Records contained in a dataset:

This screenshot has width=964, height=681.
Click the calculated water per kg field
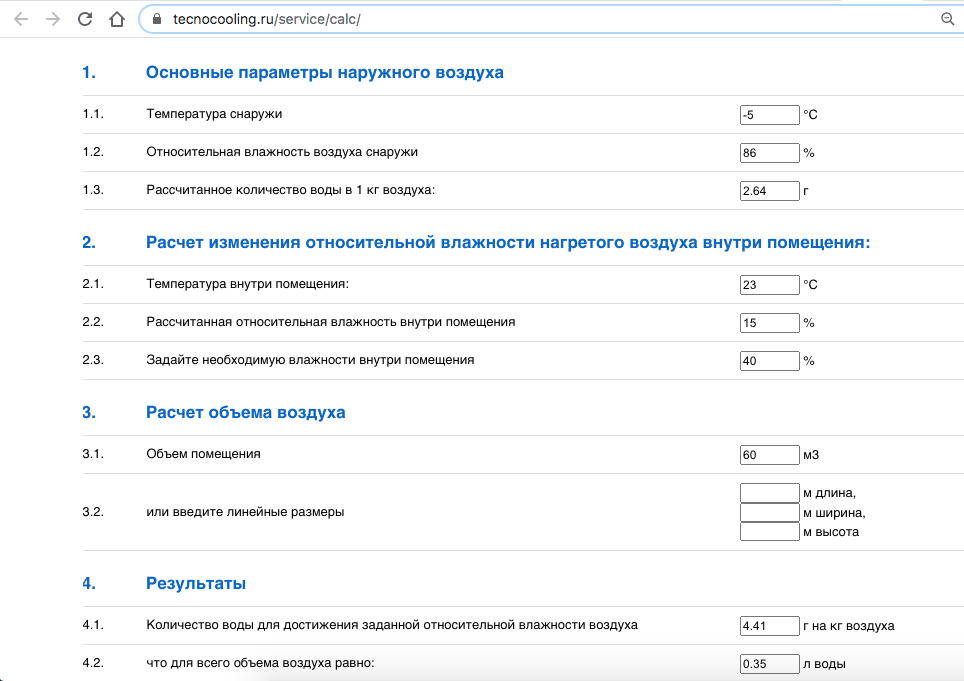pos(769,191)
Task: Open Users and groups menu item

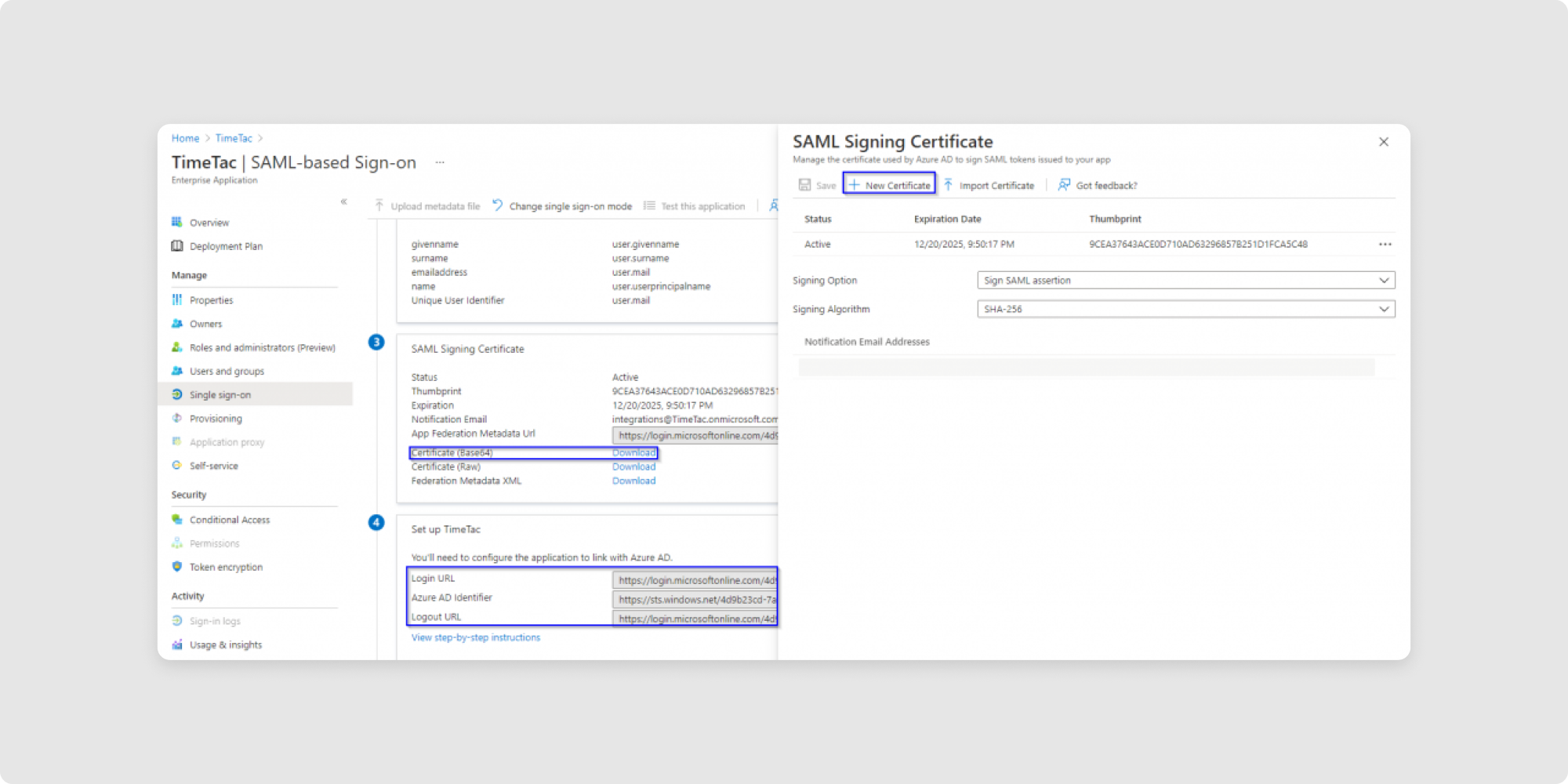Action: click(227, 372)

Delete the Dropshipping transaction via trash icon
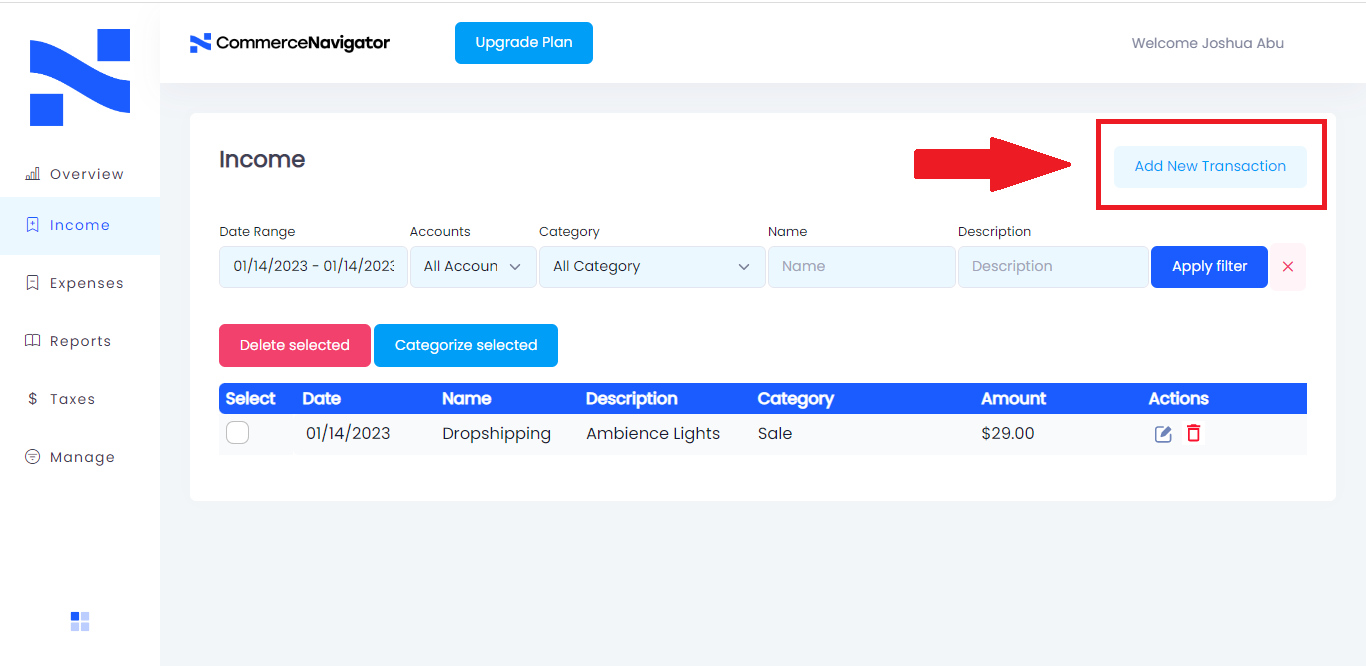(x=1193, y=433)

■ Directions for this task:
In your copy, restate the data above word for word but leave out any picture.

■ Completed task:
This screenshot has width=964, height=681.
Click the calculated water per kg field
pos(769,191)
Task: Open Users and groups menu item

Action: click(227, 372)

Delete the Dropshipping transaction via trash icon
(x=1193, y=433)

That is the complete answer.